Element and text location data:
────────────────

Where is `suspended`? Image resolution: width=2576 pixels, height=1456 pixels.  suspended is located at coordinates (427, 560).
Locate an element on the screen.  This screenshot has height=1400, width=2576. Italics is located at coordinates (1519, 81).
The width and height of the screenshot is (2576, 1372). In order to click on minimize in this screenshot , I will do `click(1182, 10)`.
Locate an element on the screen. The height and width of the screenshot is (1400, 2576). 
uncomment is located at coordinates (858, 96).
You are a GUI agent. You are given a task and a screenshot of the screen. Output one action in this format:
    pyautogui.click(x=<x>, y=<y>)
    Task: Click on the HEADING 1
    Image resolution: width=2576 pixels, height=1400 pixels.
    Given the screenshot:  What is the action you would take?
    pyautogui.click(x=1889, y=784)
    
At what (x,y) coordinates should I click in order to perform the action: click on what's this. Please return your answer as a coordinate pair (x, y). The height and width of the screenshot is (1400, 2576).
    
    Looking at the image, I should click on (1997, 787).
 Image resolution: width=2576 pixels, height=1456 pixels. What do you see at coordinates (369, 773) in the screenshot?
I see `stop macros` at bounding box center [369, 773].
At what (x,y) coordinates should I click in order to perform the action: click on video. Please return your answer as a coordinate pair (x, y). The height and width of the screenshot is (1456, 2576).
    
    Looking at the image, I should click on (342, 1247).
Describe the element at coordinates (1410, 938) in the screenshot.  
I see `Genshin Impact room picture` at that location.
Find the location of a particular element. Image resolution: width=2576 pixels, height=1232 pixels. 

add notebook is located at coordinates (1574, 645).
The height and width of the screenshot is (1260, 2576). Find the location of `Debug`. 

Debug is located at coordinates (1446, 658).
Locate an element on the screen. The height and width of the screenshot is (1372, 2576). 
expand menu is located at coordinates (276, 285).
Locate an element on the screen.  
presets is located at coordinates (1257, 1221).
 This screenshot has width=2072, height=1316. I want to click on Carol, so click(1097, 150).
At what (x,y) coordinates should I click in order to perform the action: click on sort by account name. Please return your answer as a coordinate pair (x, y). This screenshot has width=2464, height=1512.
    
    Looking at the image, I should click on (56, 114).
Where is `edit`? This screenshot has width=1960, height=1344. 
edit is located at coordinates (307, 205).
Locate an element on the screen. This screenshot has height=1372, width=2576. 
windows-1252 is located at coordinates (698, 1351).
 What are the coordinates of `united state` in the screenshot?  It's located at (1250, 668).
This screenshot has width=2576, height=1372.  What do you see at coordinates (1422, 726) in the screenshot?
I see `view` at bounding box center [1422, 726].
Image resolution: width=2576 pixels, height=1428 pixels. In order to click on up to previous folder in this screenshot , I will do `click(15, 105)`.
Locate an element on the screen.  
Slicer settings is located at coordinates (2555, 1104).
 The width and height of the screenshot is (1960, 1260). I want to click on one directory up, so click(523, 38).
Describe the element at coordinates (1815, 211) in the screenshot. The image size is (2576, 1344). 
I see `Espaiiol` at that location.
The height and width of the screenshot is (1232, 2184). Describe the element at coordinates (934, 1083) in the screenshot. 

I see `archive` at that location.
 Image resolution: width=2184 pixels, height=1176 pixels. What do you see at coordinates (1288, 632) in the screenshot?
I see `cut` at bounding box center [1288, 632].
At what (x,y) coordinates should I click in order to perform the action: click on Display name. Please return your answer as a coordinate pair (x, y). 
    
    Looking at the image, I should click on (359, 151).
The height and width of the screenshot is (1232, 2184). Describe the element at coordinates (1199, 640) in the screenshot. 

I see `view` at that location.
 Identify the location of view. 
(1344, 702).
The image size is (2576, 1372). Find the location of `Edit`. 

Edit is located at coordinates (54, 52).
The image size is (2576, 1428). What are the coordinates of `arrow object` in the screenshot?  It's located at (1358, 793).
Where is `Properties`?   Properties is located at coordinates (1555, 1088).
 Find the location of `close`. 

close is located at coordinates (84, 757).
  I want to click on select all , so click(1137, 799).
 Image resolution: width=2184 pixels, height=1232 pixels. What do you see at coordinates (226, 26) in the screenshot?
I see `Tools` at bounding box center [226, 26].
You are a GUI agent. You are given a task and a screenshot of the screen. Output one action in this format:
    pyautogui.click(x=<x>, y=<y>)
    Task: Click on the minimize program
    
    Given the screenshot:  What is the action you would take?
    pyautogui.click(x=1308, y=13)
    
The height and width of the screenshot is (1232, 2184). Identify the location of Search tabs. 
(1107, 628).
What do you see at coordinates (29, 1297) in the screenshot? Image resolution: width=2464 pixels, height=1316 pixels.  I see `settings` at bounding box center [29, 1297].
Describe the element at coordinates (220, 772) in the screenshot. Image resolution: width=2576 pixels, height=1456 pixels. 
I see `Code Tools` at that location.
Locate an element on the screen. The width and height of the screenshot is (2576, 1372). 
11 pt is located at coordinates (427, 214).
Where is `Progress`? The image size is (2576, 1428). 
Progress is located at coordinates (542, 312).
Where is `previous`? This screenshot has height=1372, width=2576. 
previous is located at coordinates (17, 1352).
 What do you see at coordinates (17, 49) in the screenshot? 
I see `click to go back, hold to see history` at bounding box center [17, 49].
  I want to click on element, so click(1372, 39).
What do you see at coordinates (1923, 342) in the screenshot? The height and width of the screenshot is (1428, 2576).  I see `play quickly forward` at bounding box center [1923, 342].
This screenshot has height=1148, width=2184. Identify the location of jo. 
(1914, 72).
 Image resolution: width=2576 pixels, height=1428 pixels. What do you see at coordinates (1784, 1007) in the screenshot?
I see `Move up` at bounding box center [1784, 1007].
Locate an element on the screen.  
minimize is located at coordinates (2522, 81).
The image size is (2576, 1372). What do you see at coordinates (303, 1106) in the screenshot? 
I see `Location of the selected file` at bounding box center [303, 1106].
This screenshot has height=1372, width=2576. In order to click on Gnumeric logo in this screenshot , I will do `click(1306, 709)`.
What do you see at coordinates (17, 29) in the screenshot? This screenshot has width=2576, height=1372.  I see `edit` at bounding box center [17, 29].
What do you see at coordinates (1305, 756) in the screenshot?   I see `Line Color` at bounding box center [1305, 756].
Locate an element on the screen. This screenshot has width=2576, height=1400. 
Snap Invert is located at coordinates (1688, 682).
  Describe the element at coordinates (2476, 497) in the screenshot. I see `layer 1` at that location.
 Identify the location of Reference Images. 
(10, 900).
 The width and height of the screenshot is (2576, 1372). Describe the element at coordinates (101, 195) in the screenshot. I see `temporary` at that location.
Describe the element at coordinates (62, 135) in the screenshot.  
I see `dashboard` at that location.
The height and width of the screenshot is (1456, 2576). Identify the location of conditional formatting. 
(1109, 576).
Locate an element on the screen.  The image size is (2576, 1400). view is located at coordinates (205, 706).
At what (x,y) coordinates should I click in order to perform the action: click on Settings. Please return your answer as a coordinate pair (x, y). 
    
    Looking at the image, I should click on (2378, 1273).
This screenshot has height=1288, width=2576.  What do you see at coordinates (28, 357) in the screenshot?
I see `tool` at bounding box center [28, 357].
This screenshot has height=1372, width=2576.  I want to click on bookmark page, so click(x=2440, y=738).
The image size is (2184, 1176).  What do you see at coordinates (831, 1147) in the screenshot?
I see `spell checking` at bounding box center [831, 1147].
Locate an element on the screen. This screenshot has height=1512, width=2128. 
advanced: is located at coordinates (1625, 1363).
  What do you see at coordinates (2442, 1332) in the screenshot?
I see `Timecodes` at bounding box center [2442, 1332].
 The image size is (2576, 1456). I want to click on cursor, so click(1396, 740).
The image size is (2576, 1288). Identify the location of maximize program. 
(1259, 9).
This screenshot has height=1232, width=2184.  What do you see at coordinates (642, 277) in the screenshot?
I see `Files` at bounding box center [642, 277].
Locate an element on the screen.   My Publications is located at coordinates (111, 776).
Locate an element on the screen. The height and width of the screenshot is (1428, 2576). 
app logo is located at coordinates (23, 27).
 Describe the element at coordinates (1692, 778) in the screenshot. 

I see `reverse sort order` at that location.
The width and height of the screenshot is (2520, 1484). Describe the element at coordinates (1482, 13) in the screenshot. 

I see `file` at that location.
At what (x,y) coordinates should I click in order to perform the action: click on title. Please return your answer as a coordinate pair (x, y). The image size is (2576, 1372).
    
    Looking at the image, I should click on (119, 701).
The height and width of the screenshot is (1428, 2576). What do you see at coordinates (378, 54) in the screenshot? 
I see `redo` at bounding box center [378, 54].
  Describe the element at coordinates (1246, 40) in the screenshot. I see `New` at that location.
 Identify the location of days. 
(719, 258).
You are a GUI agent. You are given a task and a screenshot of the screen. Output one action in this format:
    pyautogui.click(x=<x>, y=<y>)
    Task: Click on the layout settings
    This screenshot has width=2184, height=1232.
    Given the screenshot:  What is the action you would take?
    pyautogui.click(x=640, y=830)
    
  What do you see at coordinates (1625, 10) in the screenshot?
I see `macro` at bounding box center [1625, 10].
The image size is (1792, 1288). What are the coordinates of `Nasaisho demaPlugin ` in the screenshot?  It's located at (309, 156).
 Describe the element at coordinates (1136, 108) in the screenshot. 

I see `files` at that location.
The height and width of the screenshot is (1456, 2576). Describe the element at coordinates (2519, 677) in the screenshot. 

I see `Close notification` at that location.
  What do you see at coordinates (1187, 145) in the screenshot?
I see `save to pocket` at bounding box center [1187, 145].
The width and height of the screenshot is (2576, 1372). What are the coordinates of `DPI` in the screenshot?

────────────────

*DIRECTIONS FOR THIS TASK*.
Copy out, word for word, the part of the entries above that opens with the line containing "coordinates (1519, 81)." and closes with the line containing "uncomment is located", including both of those lines.

*FINAL RESULT*.
Locate an element on the screen.  This screenshot has height=1400, width=2576. Italics is located at coordinates (1519, 81).
The width and height of the screenshot is (2576, 1372). In order to click on minimize in this screenshot , I will do `click(1182, 10)`.
Locate an element on the screen. The height and width of the screenshot is (1400, 2576). 
uncomment is located at coordinates (858, 96).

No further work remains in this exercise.